What is at work in this continuous and progressive destitution of the State, of capitalism and all that constitutes the world with them, beyond a simple negation (and how can one not deeply deny a world that denies life?), is a positive no which, in rejecting a certain world, actualises at the same time a self-instituting positivity of new practices and modes of subjectification, from where the “no” derives all its strength. A no that affirms.
There is no paradox there. Our destituent power, so conceived, aims neither at the re-institutionalisation of a revised and corrected new version of State power, nor a simple disinvolvement: it opens up a universe of possibilities, a universe of practices and thoughts. Our destitution is potentiality, it is not power. Anti-political potentiality, in that it shatters the insuperable borders that separate life from work, life from leisure, life from decisions that concern it, without crystallising into frozen bodies that soon separate and make themselves autonomous. It allows to rise up in the heart of destituent insurrection a desire to imagine other forms of social cohesion that would be at the same time other forms of activity, other forms of circulation of goods, other forms of collective organisation, thus creating a new form of social synthesis where work, salary, money, labour time, consumption, production, elections, the vote, the party, will no longer go without saying.

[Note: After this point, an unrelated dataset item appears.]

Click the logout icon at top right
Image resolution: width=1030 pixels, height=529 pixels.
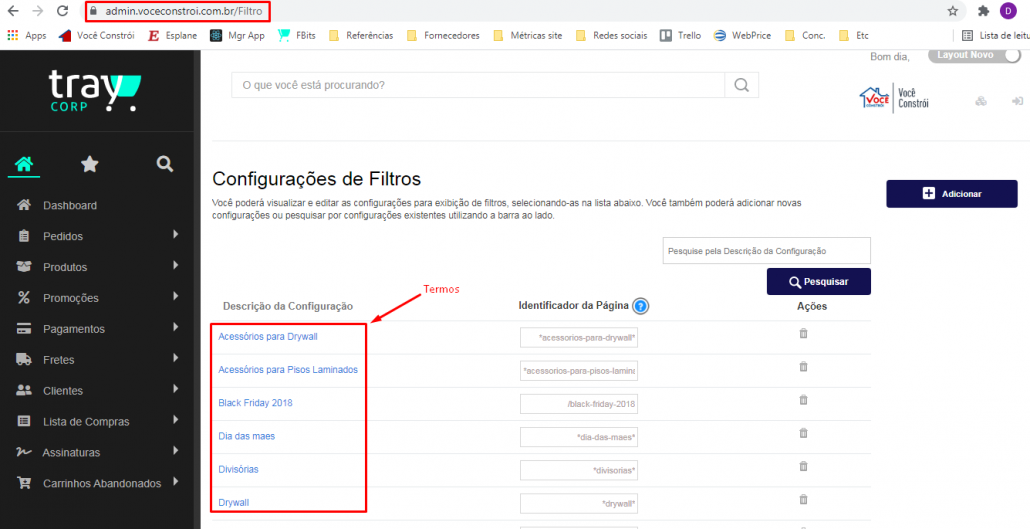click(x=1017, y=102)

We must persevere in a different reproduction of our lives until the economy, tired of our self-organisations and of our collective desertions, no longer finds a substrate upon which to flourish. Our no should be sustained by a dynamic of creation, by the affirmation of another doing. It must open itself onto a non-finite diversity of activities destined to respond in a non-capitalist manner to the diversity of our needs. We have to translate into acts a non-specialised, non-separate, non-reified, non-definitively instituted but always constituent and destituent, organisation of collective life and of activity.
Autonomy is the anti-government form that permits simultaneously the anti-vertical, revolutionary upsurge and the horizontal inscription of a common form of life that endures, for it combines a negative character (to withdraw itself from imposition) and a positive character (to affirm its own rules). We have to renounce to a conception of politics founded on the power of abstract and unifying entities (the State as the expression of the universal) to invent political forms starting from the capacity to make and to create of everyone, grounded in the concrete multiplicity of spaces and moments. And to give to politics its original qualities: a time, a place, beings, a life that is made and unmade.
Our destitution is thus a power to and not a power over. It makes rise up within our insurrectional moment that unmakes, that breaks the historical continuum of capitalist temporality, a constituent factor that is not itself an end. Because our politics resides in the overcoming of the distinction between ethics and politics: let us abandon the Machiavellian distinction between means and ends, the very distinction taken up by Lenin in his conception of politics and the revolution. The world we want to create shatters the instrumental separation between means and ends. There is no political end in this gesture, no aim of re-institutionalisation, of a new distribution of the organs for the exercise of power, even reformed, even democratised, even re-appropriated, even rendered egalitarian. What institutes the insurrectional gesture is the opening of a breach.
Let us not fear the categorical refusal of this world, nor the feverish affirmation of another life.
Let us also not be afraid to destroy, body and soul, this world that destroys us.
Nor to construct, heart and soul, that one which will make us flourish.